◆ Required work
Rewrite the entries from the line containing "Where should I click to: Click empty" through the line containing "pos(172,365)" as a JSON list of strings, one string per line, with blank lines omitted.

◆ Data for the task
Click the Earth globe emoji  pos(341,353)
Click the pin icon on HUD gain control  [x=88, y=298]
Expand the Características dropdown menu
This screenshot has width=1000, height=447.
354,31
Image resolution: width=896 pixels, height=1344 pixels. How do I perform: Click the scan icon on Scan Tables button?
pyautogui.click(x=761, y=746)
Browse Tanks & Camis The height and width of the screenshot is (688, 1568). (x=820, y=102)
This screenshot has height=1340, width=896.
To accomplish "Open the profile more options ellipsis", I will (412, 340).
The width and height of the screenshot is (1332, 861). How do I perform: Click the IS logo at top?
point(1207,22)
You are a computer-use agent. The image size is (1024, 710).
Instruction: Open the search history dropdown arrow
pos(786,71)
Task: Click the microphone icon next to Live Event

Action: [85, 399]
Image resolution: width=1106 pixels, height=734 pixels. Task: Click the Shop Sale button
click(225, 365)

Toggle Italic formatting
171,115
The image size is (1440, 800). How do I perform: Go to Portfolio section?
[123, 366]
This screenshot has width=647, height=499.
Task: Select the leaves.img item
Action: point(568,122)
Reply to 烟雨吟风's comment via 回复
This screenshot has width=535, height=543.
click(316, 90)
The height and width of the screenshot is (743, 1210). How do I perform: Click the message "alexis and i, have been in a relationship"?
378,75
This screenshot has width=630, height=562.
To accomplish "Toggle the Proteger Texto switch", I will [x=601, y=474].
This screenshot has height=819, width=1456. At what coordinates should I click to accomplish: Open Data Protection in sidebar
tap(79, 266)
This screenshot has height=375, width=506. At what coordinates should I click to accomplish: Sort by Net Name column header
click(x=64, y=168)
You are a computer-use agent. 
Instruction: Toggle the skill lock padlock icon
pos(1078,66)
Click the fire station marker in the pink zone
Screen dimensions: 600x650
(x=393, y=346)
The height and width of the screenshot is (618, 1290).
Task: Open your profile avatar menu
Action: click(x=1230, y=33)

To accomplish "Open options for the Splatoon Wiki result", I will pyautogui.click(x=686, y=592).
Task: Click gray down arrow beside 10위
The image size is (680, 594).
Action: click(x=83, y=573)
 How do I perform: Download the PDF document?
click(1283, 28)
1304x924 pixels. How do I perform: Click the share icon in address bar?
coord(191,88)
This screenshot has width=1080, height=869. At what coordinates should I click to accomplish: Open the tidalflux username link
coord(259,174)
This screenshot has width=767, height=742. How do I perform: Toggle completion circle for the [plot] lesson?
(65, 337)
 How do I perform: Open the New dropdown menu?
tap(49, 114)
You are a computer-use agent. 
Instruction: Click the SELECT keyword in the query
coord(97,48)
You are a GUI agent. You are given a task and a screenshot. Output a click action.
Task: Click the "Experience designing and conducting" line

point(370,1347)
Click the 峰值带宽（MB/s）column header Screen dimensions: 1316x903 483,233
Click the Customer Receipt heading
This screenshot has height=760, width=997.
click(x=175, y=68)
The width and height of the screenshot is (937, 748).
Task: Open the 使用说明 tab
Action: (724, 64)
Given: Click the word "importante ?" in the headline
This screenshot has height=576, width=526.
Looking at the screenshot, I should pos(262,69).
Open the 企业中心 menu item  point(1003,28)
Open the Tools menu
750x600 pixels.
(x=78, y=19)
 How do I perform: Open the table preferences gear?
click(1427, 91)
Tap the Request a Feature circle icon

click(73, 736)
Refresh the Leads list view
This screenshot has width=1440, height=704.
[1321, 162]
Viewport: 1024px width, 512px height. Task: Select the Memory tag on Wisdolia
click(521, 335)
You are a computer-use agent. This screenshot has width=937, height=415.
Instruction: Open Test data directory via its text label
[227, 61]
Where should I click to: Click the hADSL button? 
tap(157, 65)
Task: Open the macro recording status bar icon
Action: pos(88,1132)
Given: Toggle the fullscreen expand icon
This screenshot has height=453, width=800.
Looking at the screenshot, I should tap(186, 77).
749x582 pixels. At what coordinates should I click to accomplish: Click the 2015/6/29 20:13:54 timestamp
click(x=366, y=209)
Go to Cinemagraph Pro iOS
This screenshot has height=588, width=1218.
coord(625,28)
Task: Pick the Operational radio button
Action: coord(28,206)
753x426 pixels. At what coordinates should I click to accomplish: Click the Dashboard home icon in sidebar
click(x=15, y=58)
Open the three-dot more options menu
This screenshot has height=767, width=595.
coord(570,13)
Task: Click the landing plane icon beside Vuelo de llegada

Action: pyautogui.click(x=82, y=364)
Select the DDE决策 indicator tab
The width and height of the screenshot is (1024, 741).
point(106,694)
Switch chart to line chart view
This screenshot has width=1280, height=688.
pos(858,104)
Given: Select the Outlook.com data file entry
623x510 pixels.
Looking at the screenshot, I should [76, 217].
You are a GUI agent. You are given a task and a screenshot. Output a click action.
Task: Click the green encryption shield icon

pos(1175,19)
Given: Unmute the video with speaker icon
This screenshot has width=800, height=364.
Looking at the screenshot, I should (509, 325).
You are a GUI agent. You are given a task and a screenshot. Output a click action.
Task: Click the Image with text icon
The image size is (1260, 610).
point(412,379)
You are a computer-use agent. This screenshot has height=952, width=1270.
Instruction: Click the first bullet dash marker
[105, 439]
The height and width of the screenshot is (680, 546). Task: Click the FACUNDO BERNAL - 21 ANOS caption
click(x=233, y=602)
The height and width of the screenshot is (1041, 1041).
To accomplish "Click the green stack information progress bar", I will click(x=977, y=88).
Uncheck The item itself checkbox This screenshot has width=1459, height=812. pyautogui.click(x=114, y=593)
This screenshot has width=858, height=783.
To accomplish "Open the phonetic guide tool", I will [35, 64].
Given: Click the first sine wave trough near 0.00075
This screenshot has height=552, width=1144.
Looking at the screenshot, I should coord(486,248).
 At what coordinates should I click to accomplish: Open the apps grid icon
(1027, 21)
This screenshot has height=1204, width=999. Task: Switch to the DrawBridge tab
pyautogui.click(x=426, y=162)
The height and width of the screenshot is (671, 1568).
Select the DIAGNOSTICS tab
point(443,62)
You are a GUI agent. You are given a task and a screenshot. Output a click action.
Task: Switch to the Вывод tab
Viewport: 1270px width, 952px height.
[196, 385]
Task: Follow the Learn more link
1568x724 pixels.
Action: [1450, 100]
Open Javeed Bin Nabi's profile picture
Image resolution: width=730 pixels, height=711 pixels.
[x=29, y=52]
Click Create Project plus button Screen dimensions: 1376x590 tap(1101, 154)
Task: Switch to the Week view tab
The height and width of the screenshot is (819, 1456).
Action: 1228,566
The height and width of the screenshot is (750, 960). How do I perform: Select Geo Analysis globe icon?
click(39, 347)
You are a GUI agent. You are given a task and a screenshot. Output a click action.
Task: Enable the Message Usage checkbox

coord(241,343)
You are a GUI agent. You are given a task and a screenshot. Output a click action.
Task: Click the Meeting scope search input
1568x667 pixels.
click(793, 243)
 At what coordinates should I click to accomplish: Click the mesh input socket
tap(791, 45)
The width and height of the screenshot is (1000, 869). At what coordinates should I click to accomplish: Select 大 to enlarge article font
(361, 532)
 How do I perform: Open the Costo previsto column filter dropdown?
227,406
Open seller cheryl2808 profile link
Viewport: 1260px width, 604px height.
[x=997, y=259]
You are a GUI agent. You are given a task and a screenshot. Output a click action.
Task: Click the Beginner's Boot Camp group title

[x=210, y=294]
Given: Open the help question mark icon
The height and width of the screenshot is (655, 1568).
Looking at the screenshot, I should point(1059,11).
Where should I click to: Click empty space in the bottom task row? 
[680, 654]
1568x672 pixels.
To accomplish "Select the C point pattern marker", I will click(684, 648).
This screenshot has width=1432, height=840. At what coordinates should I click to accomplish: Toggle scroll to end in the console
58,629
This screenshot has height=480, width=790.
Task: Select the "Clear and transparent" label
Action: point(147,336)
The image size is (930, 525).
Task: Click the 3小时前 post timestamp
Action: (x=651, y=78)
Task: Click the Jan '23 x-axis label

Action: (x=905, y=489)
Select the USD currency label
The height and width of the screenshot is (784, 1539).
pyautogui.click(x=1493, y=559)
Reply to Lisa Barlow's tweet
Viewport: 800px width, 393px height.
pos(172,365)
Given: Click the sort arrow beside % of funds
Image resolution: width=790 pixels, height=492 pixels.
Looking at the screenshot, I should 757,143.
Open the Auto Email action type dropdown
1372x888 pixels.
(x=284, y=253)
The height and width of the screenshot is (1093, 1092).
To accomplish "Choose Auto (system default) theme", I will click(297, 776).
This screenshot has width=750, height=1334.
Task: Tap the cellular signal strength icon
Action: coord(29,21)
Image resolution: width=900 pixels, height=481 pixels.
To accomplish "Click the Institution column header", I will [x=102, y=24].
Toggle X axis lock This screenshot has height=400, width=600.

◆ Exercise solution
[
  "Where should I click to: Click empty space in the bottom task row? ",
  "[680, 654]",
  "1568x672 pixels.",
  "To accomplish \"Select the C point pattern marker\", I will click(684, 648).",
  "This screenshot has width=1432, height=840. At what coordinates should I click to accomplish: Toggle scroll to end in the console",
  "58,629",
  "This screenshot has height=480, width=790.",
  "Task: Select the \"Clear and transparent\" label",
  "Action: point(147,336)",
  "The image size is (930, 525).",
  "Task: Click the 3小时前 post timestamp",
  "Action: (x=651, y=78)",
  "Task: Click the Jan '23 x-axis label",
  "Action: (x=905, y=489)",
  "Select the USD currency label",
  "The height and width of the screenshot is (784, 1539).",
  "pyautogui.click(x=1493, y=559)",
  "Reply to Lisa Barlow's tweet",
  "Viewport: 800px width, 393px height.",
  "pos(172,365)"
]